Si l’on s’accorde sur le constat de l’importance du management, deux leviers doivent être actionnés. Le premier est la formation initiale. L’objectif ici n’est pas de transformer les médecins en managers mais de les sensibiliser à la manière de se comporter comme responsable d’équipe. « Il faut travailler en équipe » est devenu un mantra. Mais cela n’est pas spontané. Cela s’apprend. Lorsque l’expression est très virulente entre professionnels, il s’avère très important de savoir calmer le jeu et de résoudre les conflits larvés. Les équipes de soins ne sont pas les seules concernées mais aussi les comités de direction, voire de tutelle comme les ARS.
Pour les infirmières, la formation devrait être plus importante, notamment pour les cadres de santé. Ce sont des acteurs clés assez peu reconnus. Ils constituent le ciment des équipes soignantes et le lien avec les directions de soin.
Dans ce livre en 2020, vous annoncez le départ possible des infirmières après la crise. Cette grande démission était donc prévisible ?

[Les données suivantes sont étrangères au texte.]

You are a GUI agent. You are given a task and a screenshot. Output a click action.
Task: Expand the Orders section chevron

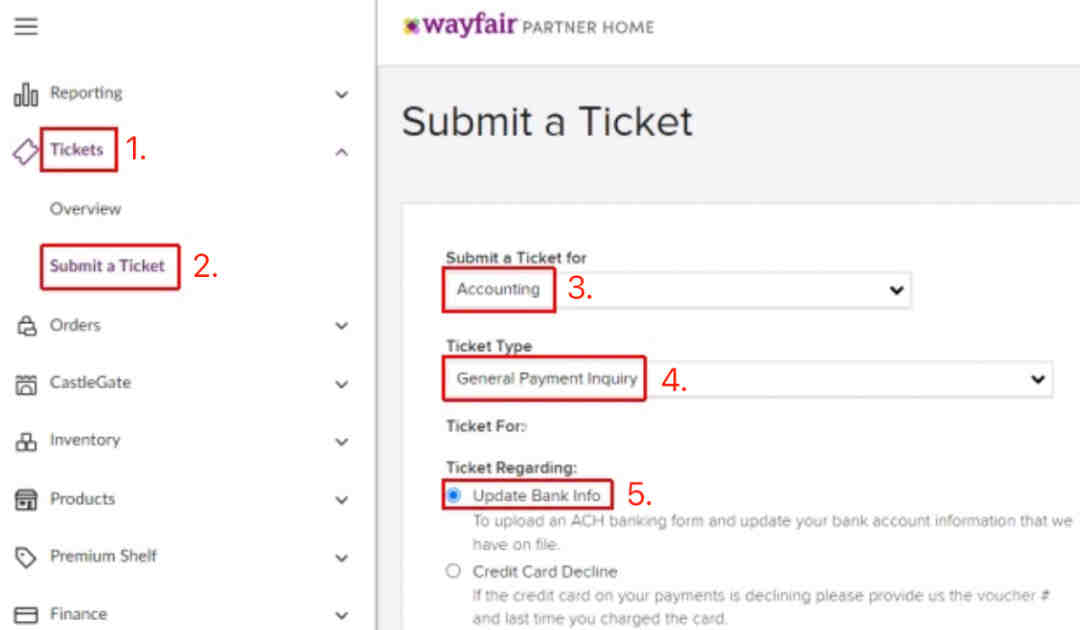(342, 326)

Oui c’était prévisible, évident lorsque l’on écoute les gens de terrain. Ils ne parlent pas d’hôpital-entreprise, mais des problèmes au quotidien, des absences dans les services, du rapprochement entre lieu privé et lieu professionnel, d’entente au sein de l’équipe, de perte de sens. Comment définir cette perte de sens ? Ils n’ont plus la vision clinique, historique. Dans les études que l’on a menées, la perte de sens chez les infirmières est associée au fardeau administratif. Ce qui nous a conduits à en évaluer le contenu. Il y a certes des fichiers Excel à remplir très chronophages. En revanche, l’actualisation des plannings, de gestion des lits, de transfert des malades relève des processus de management. Sur quatre sites étudiés, cette activité de management était intériorisée, assumée dans deux sites. Et les soignants n’exprimaient pas de perte de sens. En revanche dans les deux autres sites, ce travail n’était pas reconnu ou intégré. Cela se passait donc très mal. Et s’exprimait dans les services une perte de sens. On le vérifie ici, les formations n’accomplissent pas leur mission d’apprendre aux infirmières que le métier inclut aussi une activité d’organisation collective et de management. La perte de sens relève autant d’une question de représentation que du poids des fichiers Excel.

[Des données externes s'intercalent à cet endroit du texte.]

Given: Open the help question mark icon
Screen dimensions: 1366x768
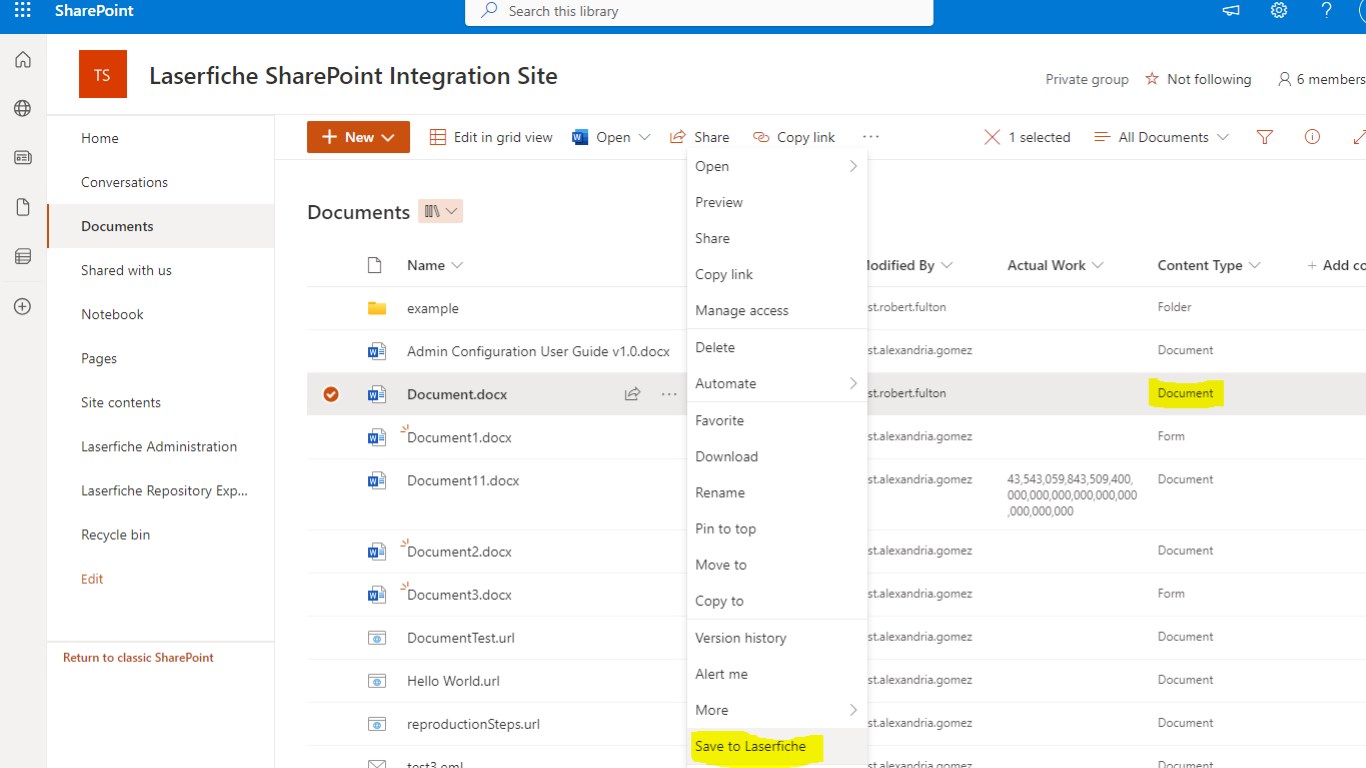Looking at the screenshot, I should point(1326,11).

Mais ce départ est massif !
La situation actuelle présente trois aspects spécifiques. En premier lieu, l’intensification que nous avons explorée n’est toutefois pas aussi massive telle qu’on la présente dans les médias. Un volet, la revalorisation salariale même si elle n’est jamais suffisante a été traitée dans le Ségur de la santé. Le management avec les instances hiérarchiques à revoir, avec la difficulté d’intégrer le niveau inférieur à la prise de décision avec le niveau supérieur à tous les niveaux, le rapport vie privée-vie professionnelle avec tous les cas de figure constitue les deux autres aspects.

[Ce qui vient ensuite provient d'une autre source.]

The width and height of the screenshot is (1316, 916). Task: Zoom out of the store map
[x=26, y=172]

Vous faites l’éloge des profils hybrides.
Cela ne signifie pas la pluridisciplinarité. Avec le caractère hybride, on entend la succession dans le temps de plusieurs fonctions. Un directeur d’hôpital a pu exercer des fonctions soignantes ou appartenir à un cabinet ministériel. Ce qui permet de comprendre les contraintes des autres parties prenantes.
En vous écoutant, on a l’impression que le management est de gauche et de droite…
Il n’y a pas ici de parti pris politique. Parfois, il est utilisé à des fins politiques, ce que je regrette, alors qu’il doit rester neutre. Lorsque j’évoquais la petite musique sur l’hôpital-entreprise, T2A, contrôle des coûts, il y a là une reprise politique du sujet, suggérant l’introduction d’une vision libérale dans le secteur de la santé. Or le management n’est pas l’étendard d’une idéologie. L’objectif est plutôt de récupérer des notions, des théories qui ont la preuve de leur efficacité dans d’autres secteurs.
Pourtant, l’hôpital comme les centrales nucléaires ont fait la preuve de leur résilience dans des crises sévères.
C’est ce que l’on appelle les High Reliability Organizations (HRO). Pendant la crise Covid, certains hôpitaux ont relevé du concept HRO sans trop le savoir et d’autres pas, il faut bien l’avouer. C’est donc aléatoire et très variable. C’est donc un problème. La santé en matière de sécurité n’a pas fait sa mutation à la différence de l’aviation. Le transfert intersectoriel est très bénéfique.